Uzbekistan president Islam Karimov has died at the age of 78 following a stroke, it is being reported. The veteran leader, who dominated the ex-Soviet nation for 25 years, had been in hospital since Saturday. A statement issued earlier on a government website said only that he was in a critical condition. But diplomats from Afghanistan and Kyrgyzstan said his funeral would be held on Saturday, while other leaders have sent their condolences. The news has not been confirmed officially in the tightly controlled Central Asian state where opposition media have also been reporting that he was dead.

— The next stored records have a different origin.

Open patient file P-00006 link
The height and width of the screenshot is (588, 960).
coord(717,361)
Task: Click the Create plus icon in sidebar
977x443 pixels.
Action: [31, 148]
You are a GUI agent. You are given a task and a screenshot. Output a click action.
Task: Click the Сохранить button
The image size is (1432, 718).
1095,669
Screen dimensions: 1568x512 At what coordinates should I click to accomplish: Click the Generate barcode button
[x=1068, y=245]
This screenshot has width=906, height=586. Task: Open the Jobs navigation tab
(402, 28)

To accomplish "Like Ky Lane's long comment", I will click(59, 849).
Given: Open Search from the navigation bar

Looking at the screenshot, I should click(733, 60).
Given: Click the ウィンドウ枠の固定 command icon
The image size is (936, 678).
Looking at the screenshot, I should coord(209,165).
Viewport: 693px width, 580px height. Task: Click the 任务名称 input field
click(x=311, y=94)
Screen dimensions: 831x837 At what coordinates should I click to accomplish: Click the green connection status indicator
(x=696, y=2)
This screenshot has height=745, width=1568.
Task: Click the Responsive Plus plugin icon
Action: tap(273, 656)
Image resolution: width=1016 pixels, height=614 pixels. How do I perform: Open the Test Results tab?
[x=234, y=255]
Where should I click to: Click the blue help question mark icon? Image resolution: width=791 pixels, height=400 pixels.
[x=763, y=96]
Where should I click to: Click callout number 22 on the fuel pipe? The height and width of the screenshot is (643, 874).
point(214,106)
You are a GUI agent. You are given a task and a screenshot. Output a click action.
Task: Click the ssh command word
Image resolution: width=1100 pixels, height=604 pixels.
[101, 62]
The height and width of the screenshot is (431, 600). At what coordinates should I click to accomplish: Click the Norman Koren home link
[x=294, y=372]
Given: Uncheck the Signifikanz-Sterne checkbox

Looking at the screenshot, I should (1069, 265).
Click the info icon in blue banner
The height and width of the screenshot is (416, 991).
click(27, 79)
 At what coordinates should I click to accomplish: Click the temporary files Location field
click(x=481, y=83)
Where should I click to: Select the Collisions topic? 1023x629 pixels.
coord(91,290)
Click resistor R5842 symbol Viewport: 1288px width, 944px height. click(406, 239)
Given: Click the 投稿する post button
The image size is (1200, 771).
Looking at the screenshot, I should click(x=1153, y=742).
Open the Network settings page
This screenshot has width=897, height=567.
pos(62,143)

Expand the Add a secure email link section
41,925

Dear compatriots, it is with a very heavy heart that we inform you that yesterday the condition of our president deteriorated sharply and, according to doctors, it is evaluated as critical
Government statement on Mr Karimov
On Monday, Mr Karimov’s daughter Lola Karimova-Tillyaeva announced on social media he was in stable condition in intensive care after a cerebral haemorrhage, before hinting two days later that he was making a recovery. However, an opposition news agency reported on Thursday that preparations for his funeral in his hometown of Samarkand were under way, with part of the city centre cordoned off and the streets cleaned. It is not clear who will succeed the hardline ruler who has governed his landlocked country since it gained independence from the Soviet Union in 1991. Analysts say it is likely to be decided by a small group of senior officials and family members behind closed doors.
Uzbekistan’s human rights record is atrocious. Thousands are imprisoned on politically-motivated charges. Torture is endemic in the criminal justice system. Authorities continue to crackdown on civil society activists, opposition members, and journalists.